From the Stacks: Opposing ideals expose humanity amid refugee crisis

In the book, "The Lines We Cross" by Randa Abdel-Fattah, Michael is your typical high school junior. He plays basketball, video games and has a passion for graphic arts.

His parents are regular people, but they are nationalists and have started an anti-immigration group called Aussie Values. They hold rallies to protest the flood of refugees, immigrants and migrants that has begun in Australia. It is at one of these protest rallies Michael first spots Mina across the lines.

Mina is a refugee from Afghanistan. She came to Australia in a boat fleeing the Taliban regime having lost many members of her family, including her father and little brother. Upon arriving in Australia, she and her mother spend time in a detention camp and in time become citizens. They slowly begin to carve out a new life in their new home.

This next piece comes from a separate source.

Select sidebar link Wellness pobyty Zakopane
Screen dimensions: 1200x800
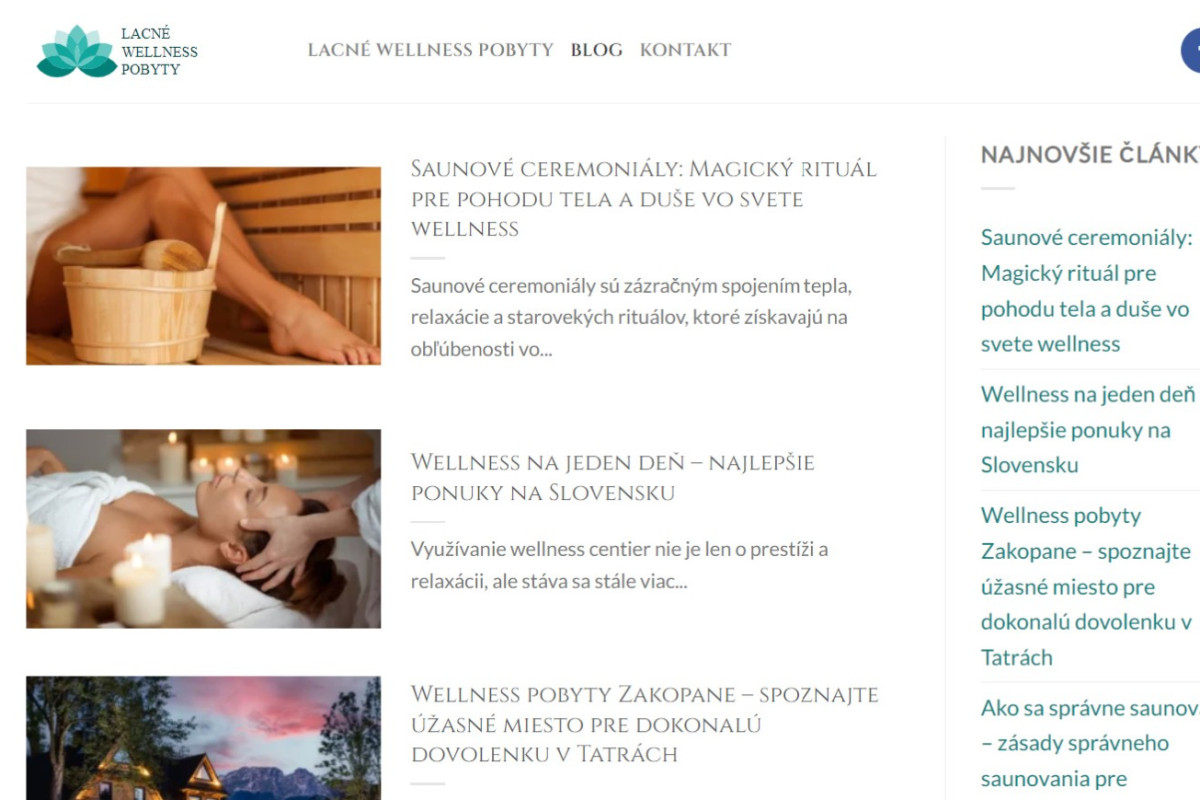(1087, 586)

Mina has been awarded a scholarship to a prestigious prep school to better her chances at scholarships and college. Her mother and stepfather uproot their whole lives so she can attend. She is in the minority in this school full of white, privileged students. It is there she encounters Michael again as they face off in a class called Society and Culture, their opposing views and lifestyles apparent to all.

Michael is fascinated by Mina, however, wondering how this girl he is impossibly intrigued by could embody everything his parents hate about immigrants and refugees. Mina wonders how Michael could be part of a movement so filled with hate and intolerance when at school he seems like such a goofy, likable guy.

This book is about the conflict of seeing refugees, immigrants and migrants as an ideological problem and not as people. As Michael becomes more acquainted with Mina, he begins to see the issues of humanity concerning refugees and starts to question the values he has been raised with.

This is a timely book with issues that are very prevalent in today's society. It is a book about despair, but also about hope. I loved this quote from Mina, "There's a lot of ugliness under this sky. But there's plenty of beauty here too. I want to find it, spread it around, all over the cruelty and injustice. I want to shake this world like a can of soda, pop the lid and watch the bubbles explode, join a revolution to do nothing less than change the world."

Lisa Cartee is a children's clerk at Missouri River Regional Library.